The attraction of dividends 2 comments
(P.S: Sorry for any disturbances the advertisements above may have caused you)
High-yielding stocks, in particular REITs but also including quite a number of shipping stocks such as NOL and Singapore Shipping as well as other blue chips such as SingPost and SMRT, have been in focus for almost one year now, seeing handsome capital gains in their stock price. The attraction of their high dividend payouts to investors is clear.
Some growth investors, including even GARP (Growth At a Reasonable Price) investors such as Warren Buffett, do not see dividends as being an essential part of their investment choices. Indeed, Buffett himself has said that the company should re-invest the earnings instead of paying it out as dividends (additional problem is dividend taxes) if it is able to obtain a high return on capital on the reinvested income.
That being said, I generally agree with most investors on the attraction of dividends and usually look for those companies which pay at least average dividends for their industry sector (will come to that later), and try to increase dividend payouts every year.
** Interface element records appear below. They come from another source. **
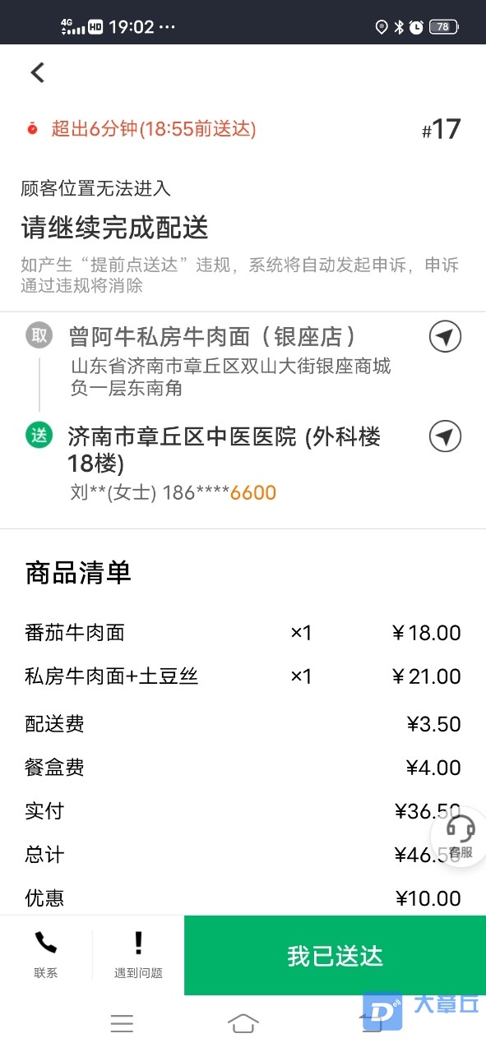Screen dimensions: 486x1052
Task: Tap the red overtime timer icon
Action: (32, 129)
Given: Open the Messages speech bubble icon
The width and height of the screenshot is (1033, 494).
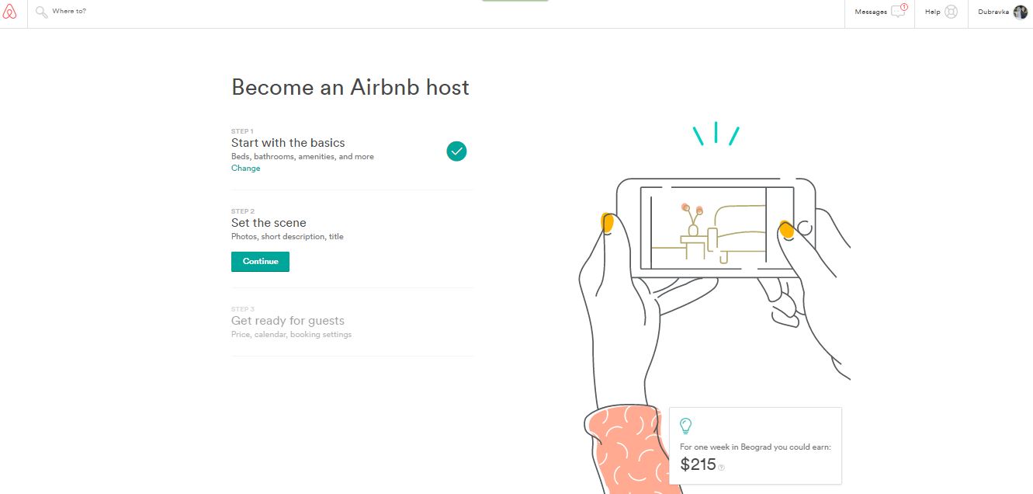Looking at the screenshot, I should (898, 12).
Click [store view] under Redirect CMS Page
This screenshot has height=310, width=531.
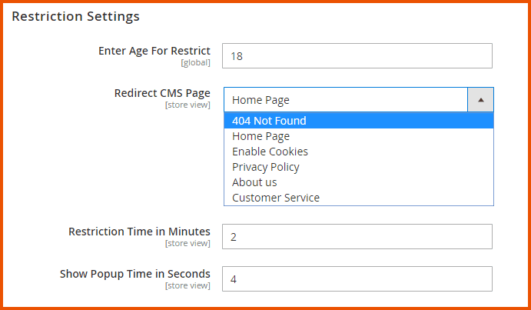click(188, 105)
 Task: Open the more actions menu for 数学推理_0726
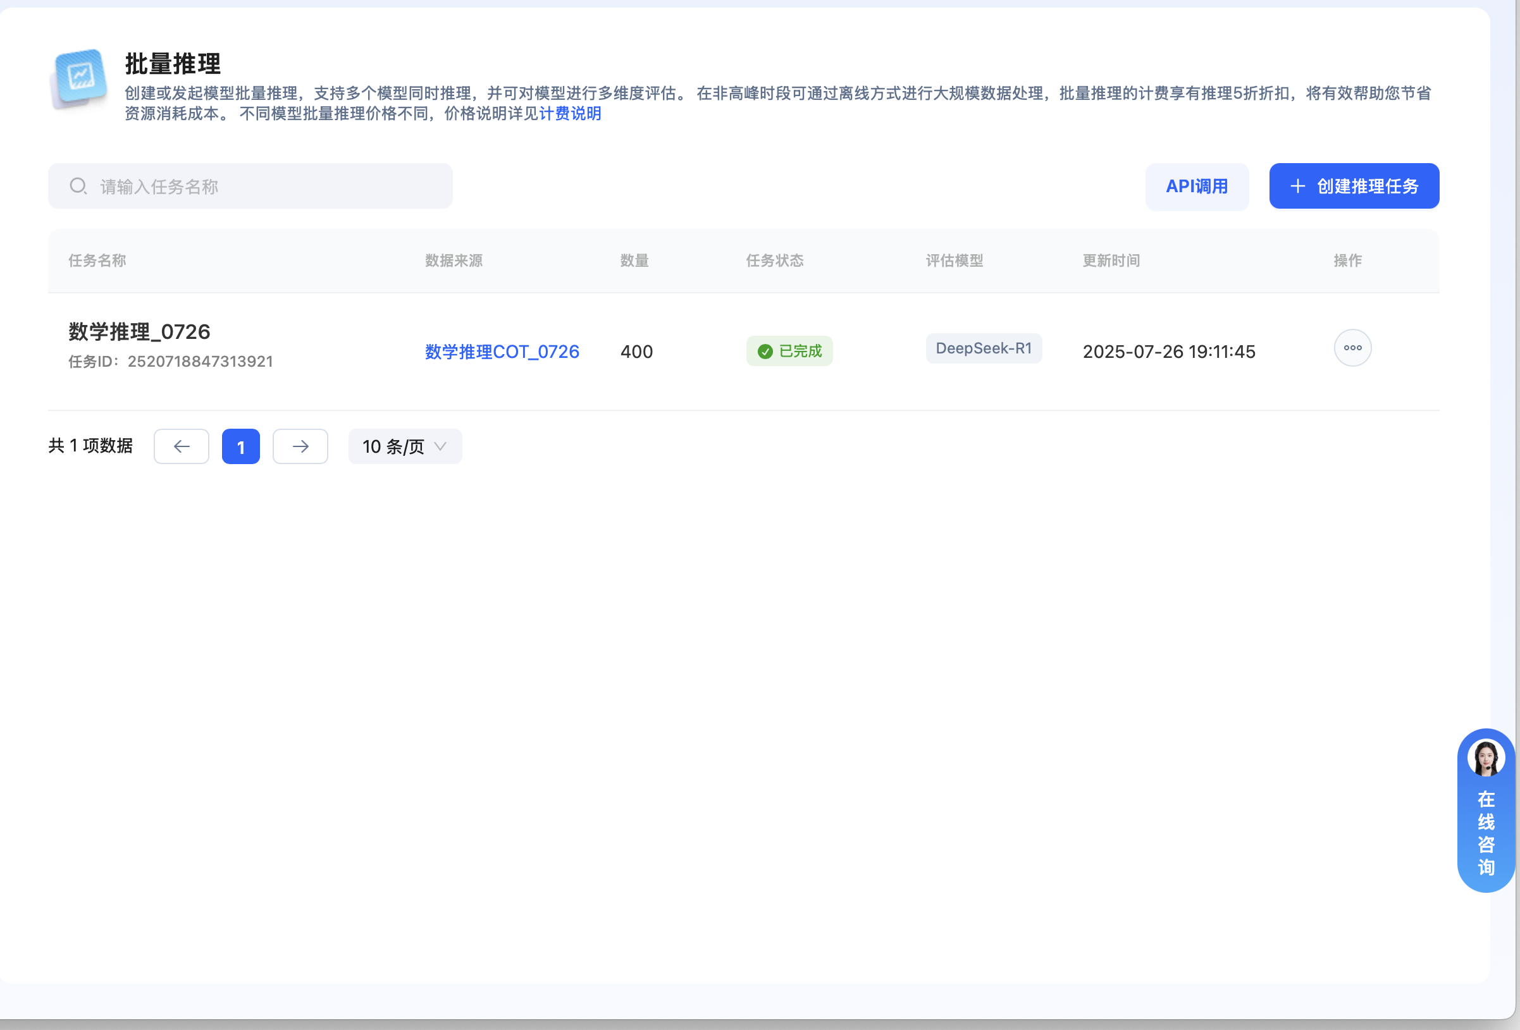[1352, 348]
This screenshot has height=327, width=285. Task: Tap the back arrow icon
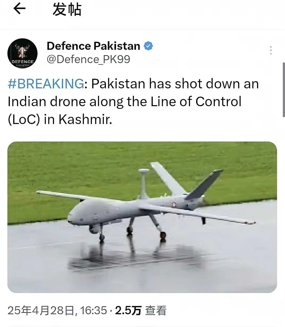click(x=19, y=9)
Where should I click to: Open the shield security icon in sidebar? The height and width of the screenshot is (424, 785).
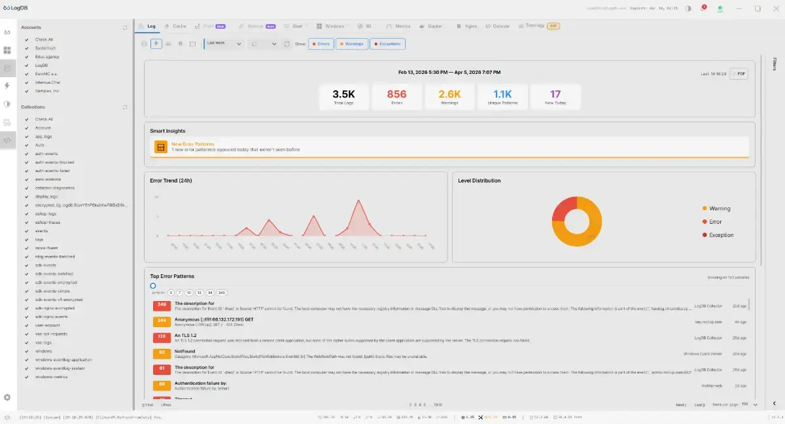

The attraction comes not just from the dividends, but also from the mentality shown by such dividend-paying companies.
The first point, of course, is that dividends provide a tangible income on capital which investors can "see" regularly, say yearly, half-yearly or even quarterly for some companies. In fact, stock pricing models typically take the theoretical price of a stock to be the discounted sum of all future cash flows to the investor from the stock, which is of course dividends. Hence, dividends can be said to support the price of the stock.
To me, more importantly, above-average dividend payouts signal strong shareholder orientation of the company, as well as good cash flow management. The fact that minority investors get actual access (through dividends) to the earnings of the company means the majority shareholders (usually board directors) do not treat the earnings as their own honeypot which they are reluctant to share with "outsiders". Good dividends signal strong net cash flows which the company does not have to keep reinvesting to maintain earnings (the equivalent of having to run on a conveyor track to remain on the same spot). Increasing dividend payouts every year signals that cash flow continues to keep pace with earnings.
Of course, for different industry sectors the usual dividend payout is different, so one should not compare apples to oranges. For banks and telcos, payouts are usually attractive at 5% or above, their cash flow generation being strong and they being generally considered as blue-chip yield stocks. For growth stocks typically found in the technology industry, one would be lucky to find those paying higher than 3% dividend yield.
There are two things to beware. The first is when the dividend yield becomes attractive not because dividend payout rises, but because price falls. That is the wrong way for a yield stock to behave and indeed suggests the next dividend payout might well drop. Anwell comes to mind in this respect. The second is when the dividend payout is in excess of the operating cash flow; if the company has to borrow or draw from its reserves to pay dividends it suggests an unsustainable dividend policy. Yellow Pages is a good example (see my writeup on Yellow Pages).